Vorliegender Text:
Ich habe mich gefragt, ob es einen Unterschied macht, ob die Erfahrungen der Zwischenzeit guter oder schlechter Art gewesen sind?
Auch hier komme ich zum derzeitigen Stand meines Irrtums. Diese Formulierung mag ich sehr gerne, denn sie drückt den prozesshaften Charakter meiner Erfahrungen und Erkenntnisse aus.
In beiden Fällen will ich mit Achtsamkeit und Wohlwollen vorgehen, aus Respekt vor dem Erleben des anderen.
Ich bin dankbar, dass mir das Leben diese Art ‚Übung‘ in den Wahrnehmungen der Zeitqualitäten im Leben mit den Kindern, zugesteht.
Ich lade dich zu meinem nächsten Tagesseminar am So 25.09.16 ein. Meine Seminare sind bekannt dafür, dass ich die Herausforderungen um Erziehung und Lernen in der Art mit dir angehe, die es dir erlaubt eine Menge Innenschau zu halten. Auf diese Art hast du Gelegenheit herauszufinden, wer du bist und wer du bezogen auf Kind und Familie sein möchtest. Du erhältst wertvolle Informationen, wie du weitere Schritte in deine Richtung gehen kannst.
Ja. Meine Mutter warf mir auch vor, die Familie nicht zusammenzuhalten, weil die Kinder ihre Ausbildung/ Studium außerhalb absolvierten. Sie kamen immer zurück gereift, gestärkt und ich war auch verändert. Bis heute ist das so. Jetzt kommen Enkel dazu, die Beziehungen verändern sich erneut. Ich finde es toll.
Ich danke für deinen Kommentar und die Ermutigung. Bin gespannt, wie es weiter geht…LG Uta
SUGGESTION zu kennen und können zu lernen ist von zentraler Bedeutung für alle Pädagogik.
In Suggestion steckt das deutsche Wort GESTE.
Eine Geste – so fein sind die entscheidenden Wirkungen für unser Leben.

Aufgabe 1: Schreiben Sie den Abschnitt des vorliegenden Textes wortgetreu ab, beginnend bei „Ich bin dankbar, dass“ und endend bei „finde es toll.“.
Aufgabe 2: Welches deutsche Wort steckt laut dem vorliegenden Text im Wort Suggestion?

Datensätze:
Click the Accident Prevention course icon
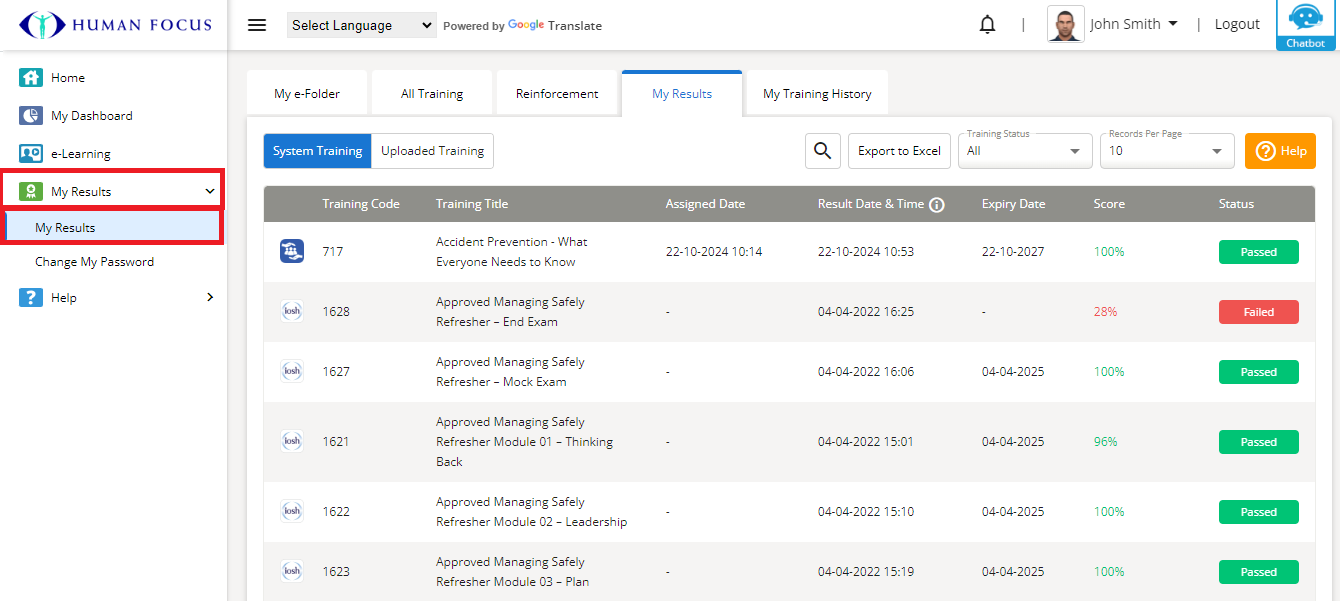1340x601 pixels. (291, 252)
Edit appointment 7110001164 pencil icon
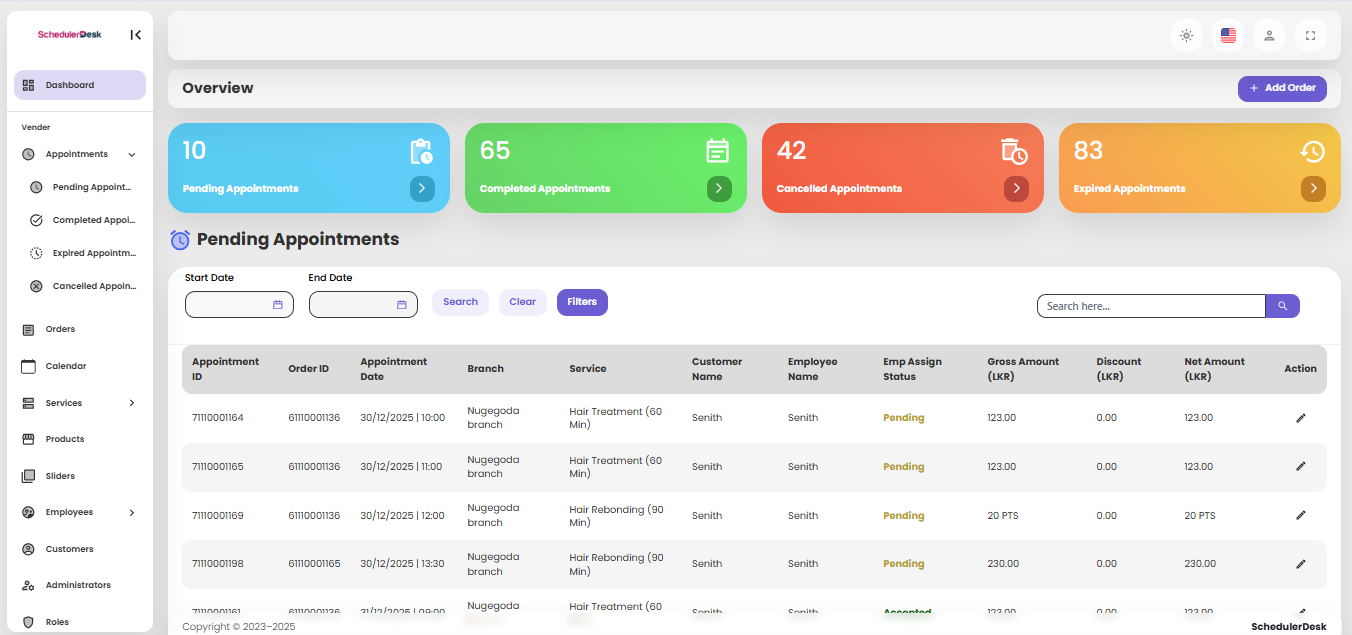 click(1301, 418)
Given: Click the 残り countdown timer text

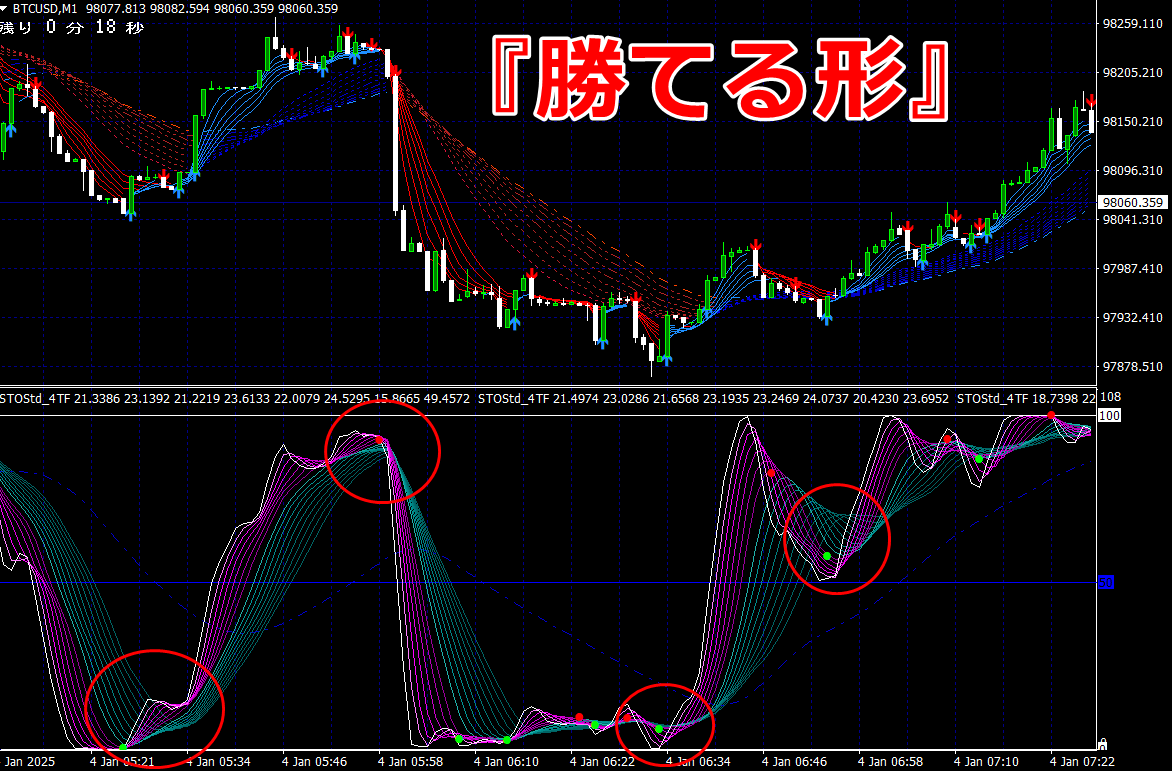Looking at the screenshot, I should pyautogui.click(x=72, y=28).
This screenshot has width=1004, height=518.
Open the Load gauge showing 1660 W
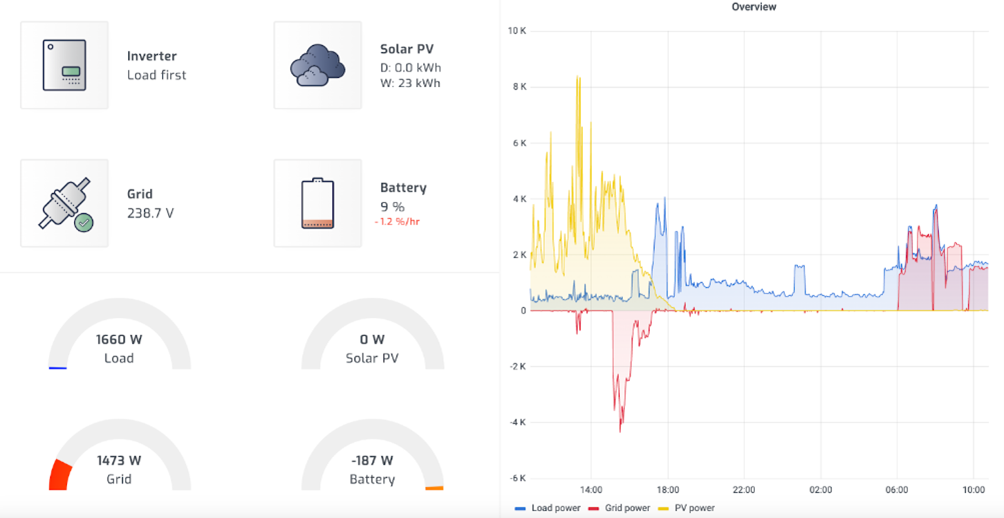tap(118, 347)
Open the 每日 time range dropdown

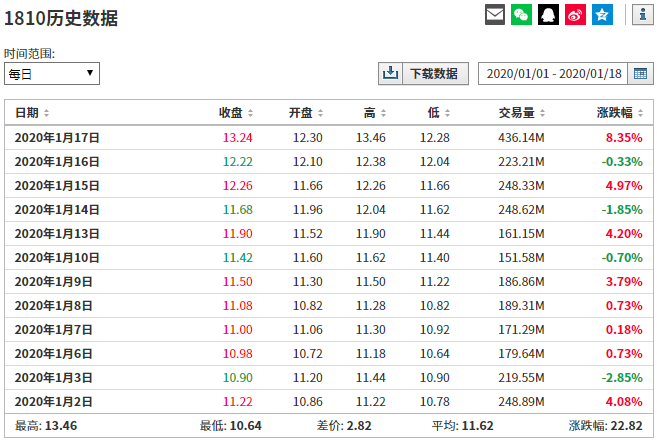point(52,73)
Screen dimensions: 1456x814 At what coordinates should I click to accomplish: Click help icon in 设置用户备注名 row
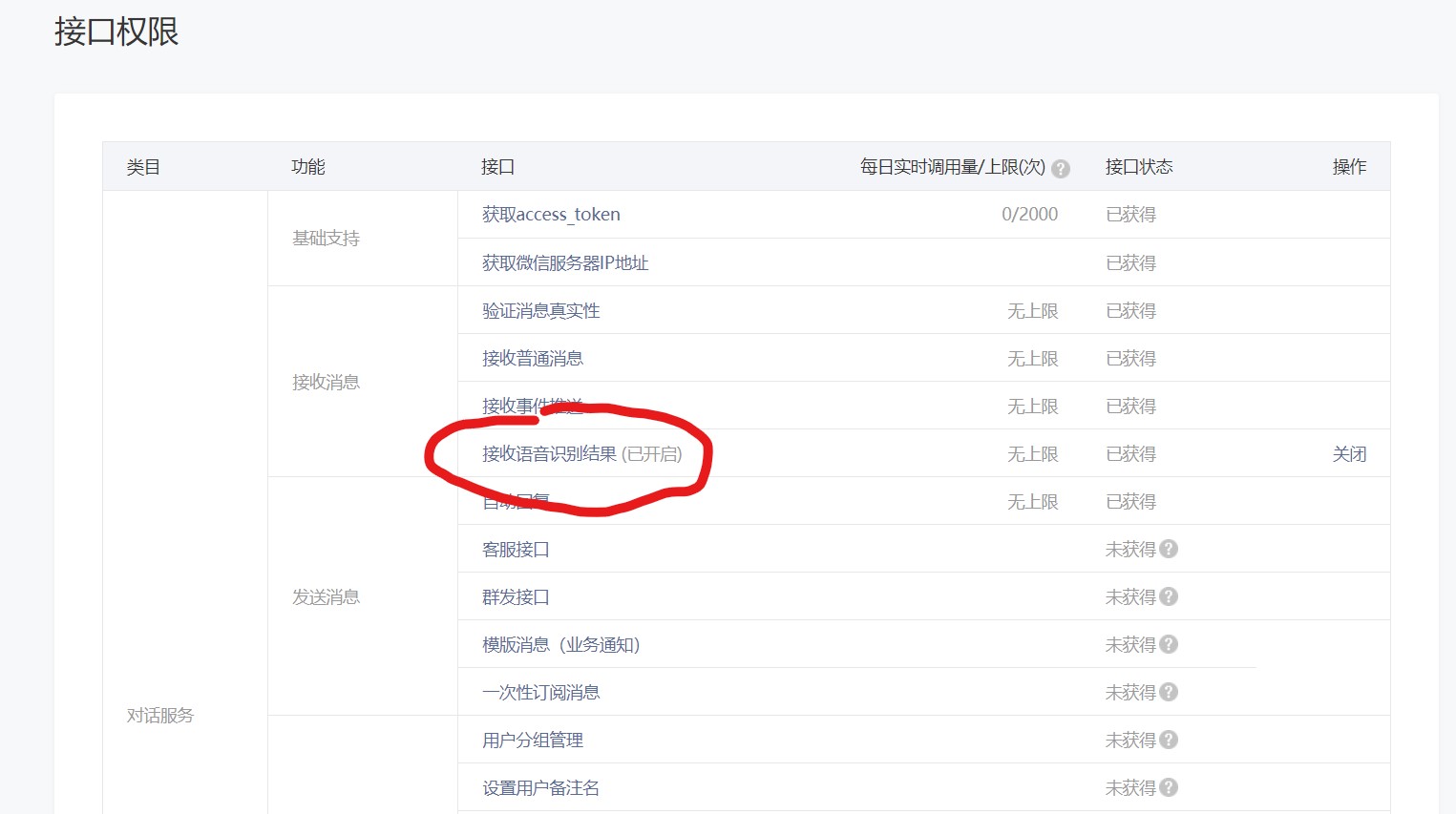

Lösung 1:
Ich bin dankbar, dass mir das Leben diese Art ‚Übung‘ in den Wahrnehmungen der Zeitqualitäten im Leben mit den Kindern, zugesteht.
Ich lade dich zu meinem nächsten Tagesseminar am So 25.09.16 ein. Meine Seminare sind bekannt dafür, dass ich die Herausforderungen um Erziehung und Lernen in der Art mit dir angehe, die es dir erlaubt eine Menge Innenschau zu halten. Auf diese Art hast du Gelegenheit herauszufinden, wer du bist und wer du bezogen auf Kind und Familie sein möchtest. Du erhältst wertvolle Informationen, wie du weitere Schritte in deine Richtung gehen kannst.
Ja. Meine Mutter warf mir auch vor, die Familie nicht zusammenzuhalten, weil die Kinder ihre Ausbildung/ Studium außerhalb absolvierten. Sie kamen immer zurück gereift, gestärkt und ich war auch verändert. Bis heute ist das so. Jetzt kommen Enkel dazu, die Beziehungen verändern sich erneut. Ich finde es toll.

Lösung 2: Das Wort GESTE.